■ **WORK INSTRUCTIONS**
Update the listing below by changing "description" to "caption" wherever it occurs, with everything else unchanged. Leave the pictures out of your answer.

■ **RECORDED DATA**

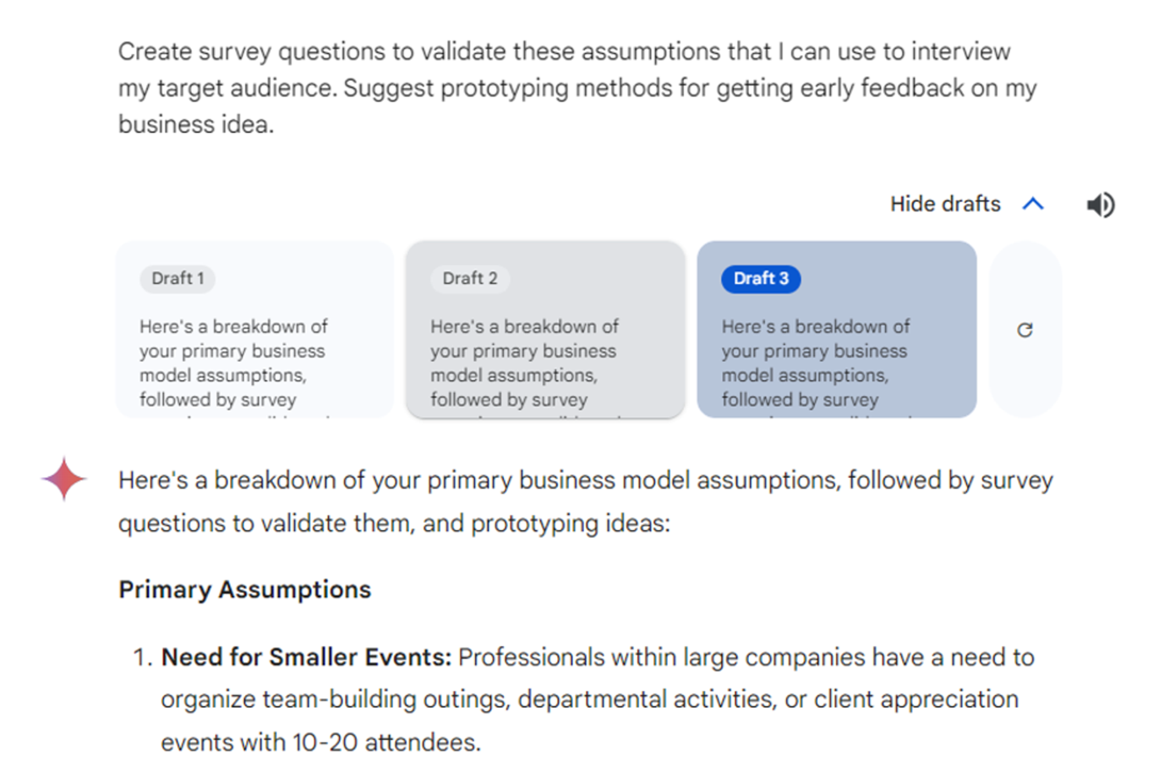
Task: Click the prompt line starting Create survey questions
Action: pos(564,52)
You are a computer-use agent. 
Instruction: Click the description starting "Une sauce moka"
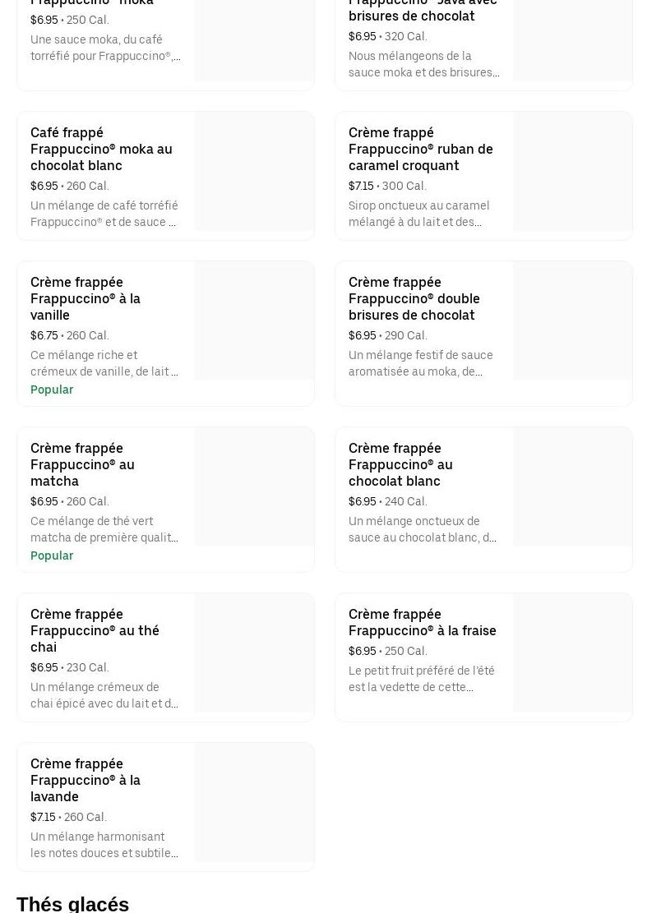pos(105,48)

■ **WORKED ANSWER**
Task: Click the prompt line starting Create survey questions
Action: pos(564,52)
You are a computer-use agent. 
Instruction: Click the caption starting "Une sauce moka"
pos(105,48)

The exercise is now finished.